Extracted records:
==========
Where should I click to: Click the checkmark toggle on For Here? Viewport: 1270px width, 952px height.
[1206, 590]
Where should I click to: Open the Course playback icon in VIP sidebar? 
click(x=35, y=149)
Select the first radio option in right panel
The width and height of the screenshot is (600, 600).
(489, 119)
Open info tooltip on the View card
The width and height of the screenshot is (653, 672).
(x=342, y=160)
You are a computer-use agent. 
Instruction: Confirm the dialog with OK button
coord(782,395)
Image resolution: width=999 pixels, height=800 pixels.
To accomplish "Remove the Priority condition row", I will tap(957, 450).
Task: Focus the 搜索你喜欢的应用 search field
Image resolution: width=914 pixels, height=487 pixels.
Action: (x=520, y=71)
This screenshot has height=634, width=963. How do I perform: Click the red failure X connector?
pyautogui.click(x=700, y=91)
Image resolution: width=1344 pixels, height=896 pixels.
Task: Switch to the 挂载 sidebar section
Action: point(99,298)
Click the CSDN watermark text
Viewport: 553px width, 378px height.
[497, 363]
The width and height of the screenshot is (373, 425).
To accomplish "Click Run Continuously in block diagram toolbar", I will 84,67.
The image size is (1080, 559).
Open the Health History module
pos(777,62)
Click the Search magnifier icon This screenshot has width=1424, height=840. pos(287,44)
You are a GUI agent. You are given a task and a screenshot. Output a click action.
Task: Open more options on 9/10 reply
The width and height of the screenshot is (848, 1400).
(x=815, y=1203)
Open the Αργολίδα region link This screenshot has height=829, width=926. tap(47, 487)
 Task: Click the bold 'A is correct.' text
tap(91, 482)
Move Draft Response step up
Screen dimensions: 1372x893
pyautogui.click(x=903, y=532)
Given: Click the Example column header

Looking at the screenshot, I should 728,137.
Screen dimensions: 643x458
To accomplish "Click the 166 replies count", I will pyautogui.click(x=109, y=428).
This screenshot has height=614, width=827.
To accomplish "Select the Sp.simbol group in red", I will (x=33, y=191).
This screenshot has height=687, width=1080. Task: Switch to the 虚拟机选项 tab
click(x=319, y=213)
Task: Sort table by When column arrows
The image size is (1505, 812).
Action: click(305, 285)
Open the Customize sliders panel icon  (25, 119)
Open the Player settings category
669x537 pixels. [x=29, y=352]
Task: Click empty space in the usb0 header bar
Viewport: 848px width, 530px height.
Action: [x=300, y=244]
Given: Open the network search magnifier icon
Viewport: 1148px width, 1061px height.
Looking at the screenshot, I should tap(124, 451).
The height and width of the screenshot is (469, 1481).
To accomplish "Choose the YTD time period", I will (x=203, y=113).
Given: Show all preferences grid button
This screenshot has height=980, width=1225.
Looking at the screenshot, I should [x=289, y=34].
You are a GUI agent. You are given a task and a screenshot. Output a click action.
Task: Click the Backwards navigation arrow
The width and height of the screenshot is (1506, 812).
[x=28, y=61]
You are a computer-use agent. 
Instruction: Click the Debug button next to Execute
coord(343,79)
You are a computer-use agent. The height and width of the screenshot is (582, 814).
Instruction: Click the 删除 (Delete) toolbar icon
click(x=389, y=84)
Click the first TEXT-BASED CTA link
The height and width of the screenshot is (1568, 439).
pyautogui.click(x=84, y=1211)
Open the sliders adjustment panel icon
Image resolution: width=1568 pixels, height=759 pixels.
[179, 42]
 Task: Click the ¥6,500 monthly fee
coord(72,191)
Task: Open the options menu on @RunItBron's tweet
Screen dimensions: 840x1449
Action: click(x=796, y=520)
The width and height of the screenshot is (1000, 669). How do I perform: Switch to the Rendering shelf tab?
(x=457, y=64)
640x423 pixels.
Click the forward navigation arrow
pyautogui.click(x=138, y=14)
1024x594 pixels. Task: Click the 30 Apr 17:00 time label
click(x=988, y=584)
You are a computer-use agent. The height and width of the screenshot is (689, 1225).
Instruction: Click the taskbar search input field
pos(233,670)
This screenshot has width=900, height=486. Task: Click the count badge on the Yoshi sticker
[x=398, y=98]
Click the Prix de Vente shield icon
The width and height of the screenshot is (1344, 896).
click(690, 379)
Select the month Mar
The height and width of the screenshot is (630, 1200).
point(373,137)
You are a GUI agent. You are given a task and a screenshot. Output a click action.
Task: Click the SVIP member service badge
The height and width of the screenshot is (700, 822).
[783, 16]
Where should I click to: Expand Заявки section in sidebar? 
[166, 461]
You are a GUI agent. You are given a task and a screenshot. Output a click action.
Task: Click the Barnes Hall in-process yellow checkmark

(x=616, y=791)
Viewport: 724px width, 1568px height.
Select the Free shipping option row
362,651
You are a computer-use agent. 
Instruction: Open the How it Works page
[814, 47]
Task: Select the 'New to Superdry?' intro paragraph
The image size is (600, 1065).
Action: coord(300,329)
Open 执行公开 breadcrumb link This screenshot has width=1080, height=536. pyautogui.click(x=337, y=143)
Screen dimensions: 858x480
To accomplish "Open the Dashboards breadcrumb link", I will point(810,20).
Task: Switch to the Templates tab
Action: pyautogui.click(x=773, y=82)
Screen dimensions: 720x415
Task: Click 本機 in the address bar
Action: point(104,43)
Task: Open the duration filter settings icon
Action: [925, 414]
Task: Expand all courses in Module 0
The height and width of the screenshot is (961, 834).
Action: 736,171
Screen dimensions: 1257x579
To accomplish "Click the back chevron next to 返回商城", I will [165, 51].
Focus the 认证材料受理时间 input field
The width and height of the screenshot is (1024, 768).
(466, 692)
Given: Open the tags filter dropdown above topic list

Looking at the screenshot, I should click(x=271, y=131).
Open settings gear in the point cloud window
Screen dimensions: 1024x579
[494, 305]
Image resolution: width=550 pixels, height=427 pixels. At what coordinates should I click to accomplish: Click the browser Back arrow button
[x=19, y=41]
==========
- _EXERCISE GOAL_:
Provide the number of lines above in which the word "sliders" appears, with no further words.

- _TASK SOLUTION_:
2